Exercise requirements
Each record below must be returned exactly as shown.

Materials provided

---

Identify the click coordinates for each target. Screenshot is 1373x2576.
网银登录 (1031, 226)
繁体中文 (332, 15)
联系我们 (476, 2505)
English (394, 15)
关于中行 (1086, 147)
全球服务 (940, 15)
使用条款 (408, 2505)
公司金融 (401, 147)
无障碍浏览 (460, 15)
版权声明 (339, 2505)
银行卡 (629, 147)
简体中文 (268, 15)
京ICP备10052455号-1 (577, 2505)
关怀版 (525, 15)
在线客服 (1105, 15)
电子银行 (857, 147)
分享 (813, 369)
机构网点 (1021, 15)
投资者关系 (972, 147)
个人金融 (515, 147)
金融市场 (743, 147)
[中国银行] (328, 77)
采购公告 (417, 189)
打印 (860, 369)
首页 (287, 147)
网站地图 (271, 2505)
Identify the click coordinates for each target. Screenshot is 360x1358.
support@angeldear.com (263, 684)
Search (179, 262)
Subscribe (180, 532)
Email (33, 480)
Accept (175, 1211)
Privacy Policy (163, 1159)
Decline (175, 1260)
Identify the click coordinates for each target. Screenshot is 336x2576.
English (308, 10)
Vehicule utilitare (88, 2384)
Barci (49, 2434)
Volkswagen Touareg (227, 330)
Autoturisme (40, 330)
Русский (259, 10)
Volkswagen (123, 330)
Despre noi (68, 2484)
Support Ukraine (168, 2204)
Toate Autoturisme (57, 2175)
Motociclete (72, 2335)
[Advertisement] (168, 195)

---

Response to the exercise
Identify the click coordinates for each target. Screenshot is 1373x2576.
网银登录 (1031, 226)
繁体中文 (332, 15)
联系我们 (476, 2505)
English (394, 15)
关于中行 (1086, 147)
全球服务 (940, 15)
使用条款 (408, 2505)
公司金融 (401, 147)
无障碍浏览 (460, 15)
版权声明 (339, 2505)
银行卡 (629, 147)
简体中文 (268, 15)
京ICP备10052455号-1 (577, 2505)
关怀版 (525, 15)
在线客服 (1105, 15)
电子银行 (857, 147)
分享 (813, 369)
机构网点 (1021, 15)
投资者关系 (972, 147)
个人金融 (515, 147)
金融市场 (743, 147)
[中国银行] (328, 77)
采购公告 (417, 189)
打印 (860, 369)
首页 (287, 147)
网站地图 (271, 2505)
Identify the click coordinates for each target. Screenshot is 360x1358.
support@angeldear.com (263, 684)
Search (179, 262)
Subscribe (180, 532)
Email (33, 480)
Accept (175, 1211)
Privacy Policy (163, 1159)
Decline (175, 1260)
Identify the click coordinates for each target. Screenshot is 336x2576.
English (308, 10)
Vehicule utilitare (88, 2384)
Barci (49, 2434)
Volkswagen Touareg (227, 330)
Autoturisme (40, 330)
Русский (259, 10)
Volkswagen (123, 330)
Despre noi (68, 2484)
Support Ukraine (168, 2204)
Toate Autoturisme (57, 2175)
Motociclete (72, 2335)
[Advertisement] (168, 195)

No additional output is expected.